Strongly correlated gases of Rydberg-dressed atoms: quantum and classical dynamics
G. Pupillo, A. Micheli, M. Boninsegni, I. Lesanovsky, P. Zoller

TL;DR
This paper explores how weakly admixing Rydberg states into alkali gases creates long-range interactions, enabling the study of strongly correlated phases and the effects of spontaneous emission as a heating mechanism.
Contribution
It introduces techniques for engineering long-range interactions in alkali gases and analyzes the quantum-classical crossover due to spontaneous emission.
Findings
Residual spontaneous emission causes heating in Rydberg-dressed gases.

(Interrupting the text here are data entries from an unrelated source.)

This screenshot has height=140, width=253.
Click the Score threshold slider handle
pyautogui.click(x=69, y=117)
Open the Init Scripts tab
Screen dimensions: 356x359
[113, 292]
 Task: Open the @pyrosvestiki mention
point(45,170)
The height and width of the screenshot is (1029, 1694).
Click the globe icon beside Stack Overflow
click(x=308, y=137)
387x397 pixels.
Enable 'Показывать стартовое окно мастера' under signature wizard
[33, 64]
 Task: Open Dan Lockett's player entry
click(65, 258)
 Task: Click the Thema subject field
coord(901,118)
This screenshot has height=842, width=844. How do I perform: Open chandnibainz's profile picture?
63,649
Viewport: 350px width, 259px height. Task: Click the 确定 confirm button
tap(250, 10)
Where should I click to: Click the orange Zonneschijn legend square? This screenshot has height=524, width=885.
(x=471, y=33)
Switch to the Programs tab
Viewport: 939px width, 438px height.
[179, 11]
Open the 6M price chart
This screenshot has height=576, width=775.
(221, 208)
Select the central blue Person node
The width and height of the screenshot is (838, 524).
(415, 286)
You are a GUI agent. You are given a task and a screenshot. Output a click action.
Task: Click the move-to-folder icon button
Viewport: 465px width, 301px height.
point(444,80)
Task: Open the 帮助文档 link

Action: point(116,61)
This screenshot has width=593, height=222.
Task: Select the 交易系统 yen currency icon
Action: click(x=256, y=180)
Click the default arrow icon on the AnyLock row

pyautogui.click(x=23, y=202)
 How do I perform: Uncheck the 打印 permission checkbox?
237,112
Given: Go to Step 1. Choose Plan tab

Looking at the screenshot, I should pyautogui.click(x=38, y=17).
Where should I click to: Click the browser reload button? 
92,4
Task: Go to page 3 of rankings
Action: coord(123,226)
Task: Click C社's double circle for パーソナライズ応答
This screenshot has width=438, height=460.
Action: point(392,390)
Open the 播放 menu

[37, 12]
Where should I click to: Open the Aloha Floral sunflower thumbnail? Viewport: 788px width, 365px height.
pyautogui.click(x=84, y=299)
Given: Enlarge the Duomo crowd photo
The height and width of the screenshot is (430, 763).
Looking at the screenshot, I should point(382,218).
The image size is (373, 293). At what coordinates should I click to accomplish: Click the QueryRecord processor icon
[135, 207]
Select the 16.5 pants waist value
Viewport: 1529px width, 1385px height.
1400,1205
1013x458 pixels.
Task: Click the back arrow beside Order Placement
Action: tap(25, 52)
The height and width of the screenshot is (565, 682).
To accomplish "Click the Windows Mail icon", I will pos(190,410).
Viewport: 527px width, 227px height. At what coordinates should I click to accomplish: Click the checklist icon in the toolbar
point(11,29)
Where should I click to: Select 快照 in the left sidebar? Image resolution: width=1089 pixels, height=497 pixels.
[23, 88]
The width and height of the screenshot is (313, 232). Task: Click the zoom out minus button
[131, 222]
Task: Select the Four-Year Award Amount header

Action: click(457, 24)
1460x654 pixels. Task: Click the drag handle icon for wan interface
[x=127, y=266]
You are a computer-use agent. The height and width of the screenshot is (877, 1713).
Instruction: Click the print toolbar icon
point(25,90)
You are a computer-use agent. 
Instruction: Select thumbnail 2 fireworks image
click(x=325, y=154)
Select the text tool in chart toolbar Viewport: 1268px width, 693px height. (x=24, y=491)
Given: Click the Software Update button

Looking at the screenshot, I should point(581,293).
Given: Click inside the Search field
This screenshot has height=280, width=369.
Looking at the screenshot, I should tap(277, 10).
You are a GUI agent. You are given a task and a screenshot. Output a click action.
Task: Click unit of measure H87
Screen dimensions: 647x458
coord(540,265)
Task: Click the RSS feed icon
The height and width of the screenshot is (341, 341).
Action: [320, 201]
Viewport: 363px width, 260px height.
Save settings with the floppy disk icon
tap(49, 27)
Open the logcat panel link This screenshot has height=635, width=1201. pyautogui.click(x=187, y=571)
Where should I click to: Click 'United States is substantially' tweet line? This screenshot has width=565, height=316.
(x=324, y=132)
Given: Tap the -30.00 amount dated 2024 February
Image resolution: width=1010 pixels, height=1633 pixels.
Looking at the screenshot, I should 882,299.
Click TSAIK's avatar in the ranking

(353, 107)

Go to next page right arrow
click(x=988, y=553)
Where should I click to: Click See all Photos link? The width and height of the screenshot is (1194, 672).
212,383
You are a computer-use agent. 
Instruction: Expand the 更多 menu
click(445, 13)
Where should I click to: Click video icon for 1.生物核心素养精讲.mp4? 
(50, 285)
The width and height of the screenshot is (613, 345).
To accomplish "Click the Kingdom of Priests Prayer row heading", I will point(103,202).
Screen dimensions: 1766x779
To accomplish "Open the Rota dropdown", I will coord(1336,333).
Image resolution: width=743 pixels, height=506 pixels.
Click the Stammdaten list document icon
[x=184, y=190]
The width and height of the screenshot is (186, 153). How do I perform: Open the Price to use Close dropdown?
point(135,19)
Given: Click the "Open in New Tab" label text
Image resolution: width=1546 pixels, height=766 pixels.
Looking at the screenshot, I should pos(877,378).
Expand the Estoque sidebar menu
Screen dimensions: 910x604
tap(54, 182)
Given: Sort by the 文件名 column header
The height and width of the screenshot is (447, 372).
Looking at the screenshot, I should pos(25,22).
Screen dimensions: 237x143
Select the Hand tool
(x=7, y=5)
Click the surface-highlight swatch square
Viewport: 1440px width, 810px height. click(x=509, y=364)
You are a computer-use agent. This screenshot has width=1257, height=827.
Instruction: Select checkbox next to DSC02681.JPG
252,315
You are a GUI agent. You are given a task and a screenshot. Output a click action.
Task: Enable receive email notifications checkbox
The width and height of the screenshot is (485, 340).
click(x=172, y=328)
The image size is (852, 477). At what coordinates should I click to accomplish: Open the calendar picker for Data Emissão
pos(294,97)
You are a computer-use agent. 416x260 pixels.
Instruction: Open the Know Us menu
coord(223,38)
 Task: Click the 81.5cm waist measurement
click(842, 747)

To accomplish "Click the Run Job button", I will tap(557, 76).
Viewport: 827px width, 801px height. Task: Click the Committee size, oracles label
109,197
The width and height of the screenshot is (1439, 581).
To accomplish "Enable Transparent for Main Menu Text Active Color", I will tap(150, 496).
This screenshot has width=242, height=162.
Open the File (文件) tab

Quantum phases with dipole-dipole interactions are achievable in harmonic traps.
Spontaneous emission leads to a transition from quantum to classical behavior.
Abstract
We discuss techniques to generate long-range interactions in a gas of groundstate alkali atoms, by weakly admixing excited Rydberg states with laser light. This provides a tool to engineer strongly correlated phases with reduced decoherence from inelastic collisions and spontaneous emission. As an illustration, we discuss the quantum phases of dressed atoms with dipole-dipole interactions confined in a harmonic potential, as relevant to experiments. We show that residual spontaneous emission from the Rydberg state acts as a heating mechanism, leading to a quantum-classical crossover.